Now, even when I remove Exchange installation, reapply the Windows hotfixes, the problem still existed as long as the node is joining the cluster.
 
Having said that, if I remove the node from the cluster (e.g. node1) and do a restart on that node (i.e. node1), the NICs will work correctly once the node restarted (i.e. not in cluster).  If I add that node (e.g. node1) back to the cluster, the problem come back again.
 
Not sure if this is MS Windows issues or Dell's issue?
 
Thanks,
TC

5 Posts

October 4th, 2005 23:00

do you have a firewall and are you natting any addresses to the your exchange server?

2 Posts

October 5th, 2005 06:00

Yes, we do have firewall.

BTW, the issues have been resolved after I applied Windows 2003 Service Pack 1.  It seems that this is Microsoft's issue.

Thanks!

1 Message

October 20th, 2005 21:00

This is problem in clustering.  I did not realize it was fixed in Service Pack 1.  The way to fix this issue pre-SP1 is by going into the Windows Registry and disabling DHCP Media Sense.
 
The MSKB article can be found at http://support.microsoft.com/kb/q239924/.
 
1.Use Registry Editor (Regedt32.exe) to view the following key in the registry:
HKEY_LOCAL_MACHINE\System\CurrentControlSet\Services\Tcpip\Parameters
Add the following registry value:
Value Name: DisableDHCPMediaSense
Data Type: REG_DWORD -Boolean
Value Data Range: 0, 1 (False, True) Default: 0 (False)
Description: This parameter controls DHCP Media Sense behavior.

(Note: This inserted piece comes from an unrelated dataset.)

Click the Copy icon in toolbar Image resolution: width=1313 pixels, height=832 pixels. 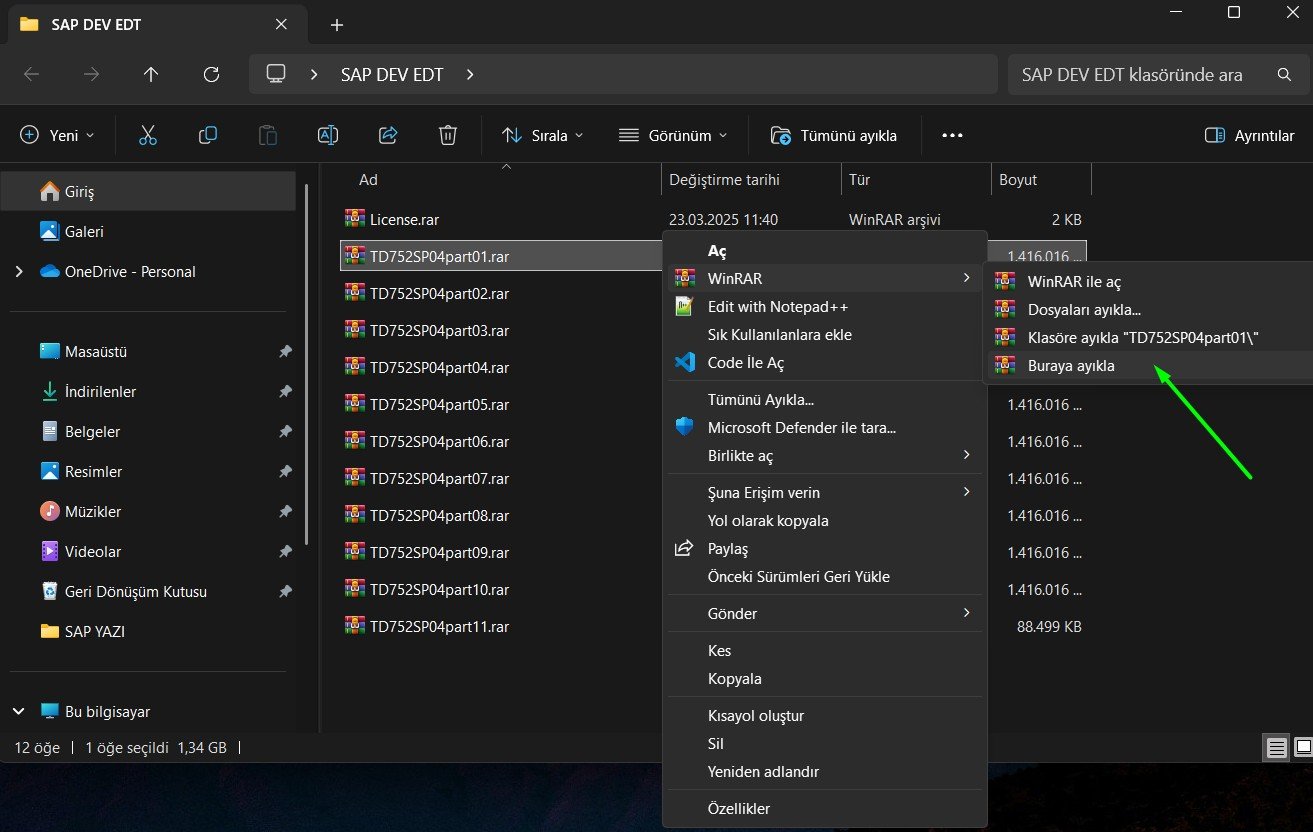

If you set this value data to 1, DHCP, and even non-DHCP, clients ignore Media Sense events from the interface. By default, Media Sense events trigger the DHCP client to take an action, such as attempting to obtain a lease (when a connect event occurs), or invalidating the interface and routes (when a disconnect event occurs).2.Restart your computer.